Exercise directions
Only one span belongs in the answer: the line holding "Datenschutz (265, 1890)" through the last line of the entries below, retyped exactly.

Records for this exercise
################

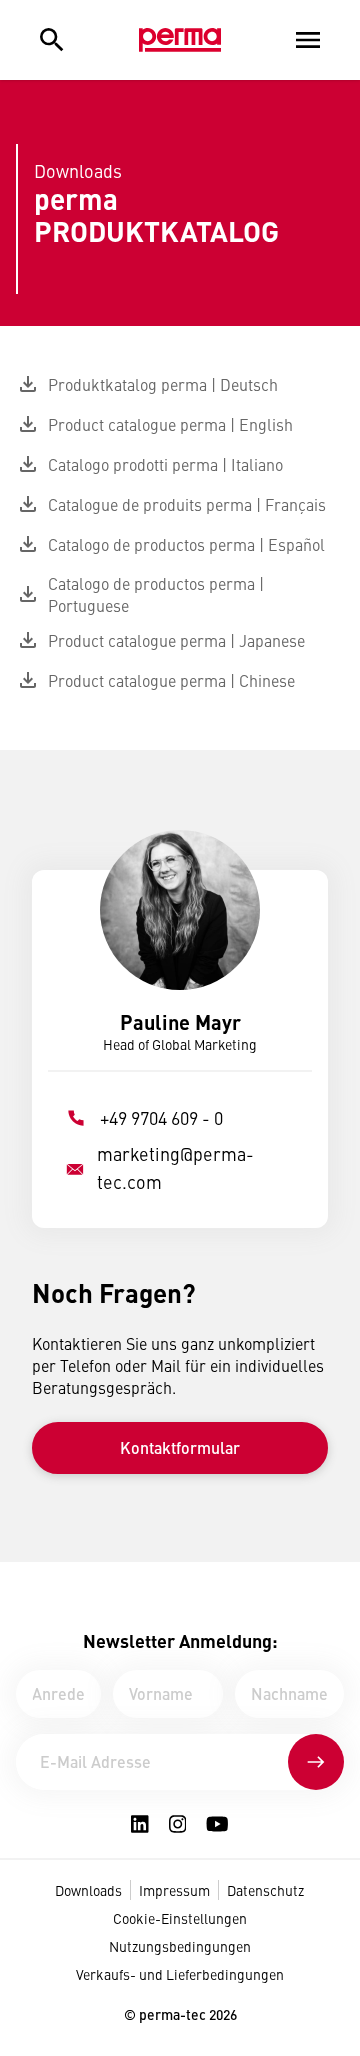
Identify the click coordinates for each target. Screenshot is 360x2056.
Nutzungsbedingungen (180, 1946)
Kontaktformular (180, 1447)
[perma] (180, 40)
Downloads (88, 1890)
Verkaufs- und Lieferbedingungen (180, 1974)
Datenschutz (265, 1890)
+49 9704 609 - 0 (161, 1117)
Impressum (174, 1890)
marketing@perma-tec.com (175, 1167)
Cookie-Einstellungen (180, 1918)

################

Solution for this exercise
Datenschutz (265, 1890)
+49 9704 609 - 0 (161, 1117)
Impressum (174, 1890)
marketing@perma-tec.com (175, 1167)
Cookie-Einstellungen (180, 1918)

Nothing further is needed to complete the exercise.